Feeling hands light on his shoulder in worry, he screwed up his face, ignoring the flashes of pain that cried for attention from every part of his body. The wizards who had gotten too close had let out energy blasts that had obviously hit him more often than he'd thought.

Dizzy and bewildered, he pulled himself to his feet, turning around. The world exploded again, in a blur of colour and sounds. He could feel the glasses on his face, the frames heavy and irritating behind his ears, but the world was a blotch of bright colours and vague shapes.
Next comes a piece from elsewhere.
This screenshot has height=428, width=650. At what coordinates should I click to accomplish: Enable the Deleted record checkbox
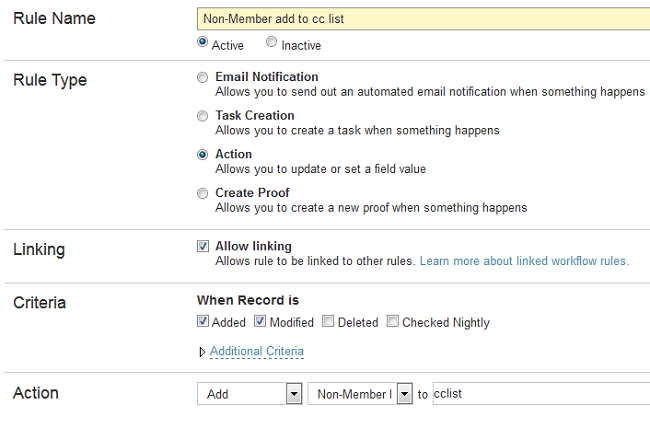[328, 322]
He was faintly aware of the hiss of magic, some muttered words that sounded almost as if Hermione had said them, and he felt a brief curl of longing as the world started to make sense again.
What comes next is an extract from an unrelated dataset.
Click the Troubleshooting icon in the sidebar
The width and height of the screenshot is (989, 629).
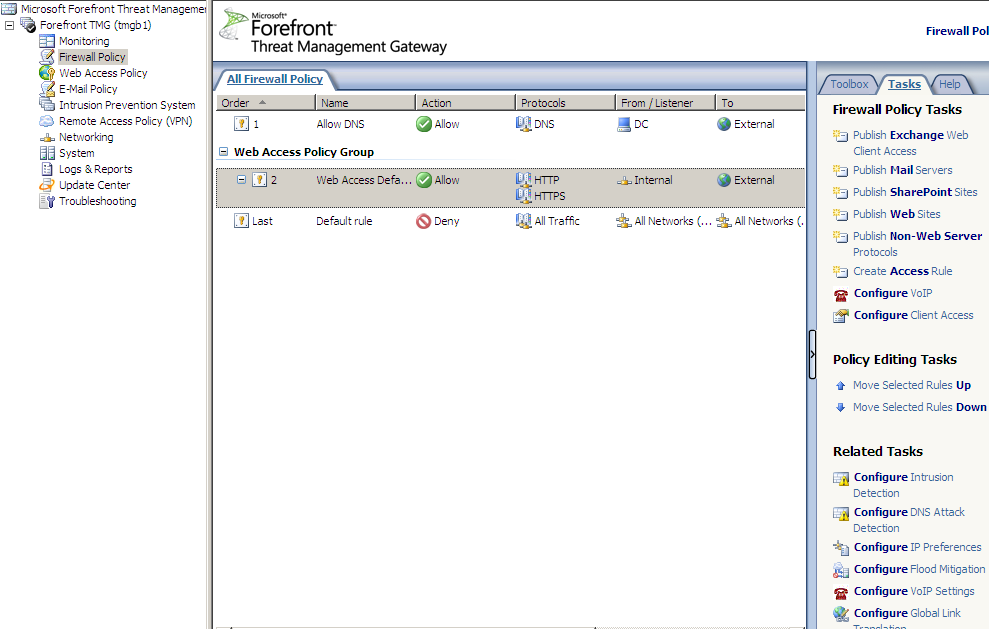coord(47,201)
If sense was that Neville Longbottom had suddenly become an expert at Potions, Albus Dumbledore had given up sugar permanently and Draco Malfoy had just used a telephone and started talking to Vernon Dursley about the latest episode of "Amdani."

Blinking furiously, Potter counted who was there automatically. Professor Sprout, Professor McGonagall, Lockhart, Flitwick, Dumbledore, a very young Ron Weasley, an equally young Hermione Granger, and Snape. Mind working furiously, he tried to remember what situation had been like this one in his past. Hermione and Ron looked to be about eleven, twelve, or perhaps even thirteen…

Mind working on overload, Potter whirled around to check the only answer that came to mind.

The Chamber of Secrets has been opened.

"Dammit!"

Pushing past the startled occupants of Lockhart's room, and hearing Lockhart's disturbingly high-pitched thin, reedy voice proclaiming that he'd obviously run into an 'aging cloud, happens all the time in Rampabedagau', Potter broke into a run. Clattering indicated he was being followed, and Potter could hear Snape's footfalls above all the rest. In his second year at Hogwarts, Snape was still a surly so-and-so, and Potter was keen to stay out of the way until he could have a proper chat with the truculent Potions master.

Pounding up the corridors, Potter reached the crossroad of corridors where the written-in-blood message brazenly blazed across the walls.

Enemies of the heir, beware!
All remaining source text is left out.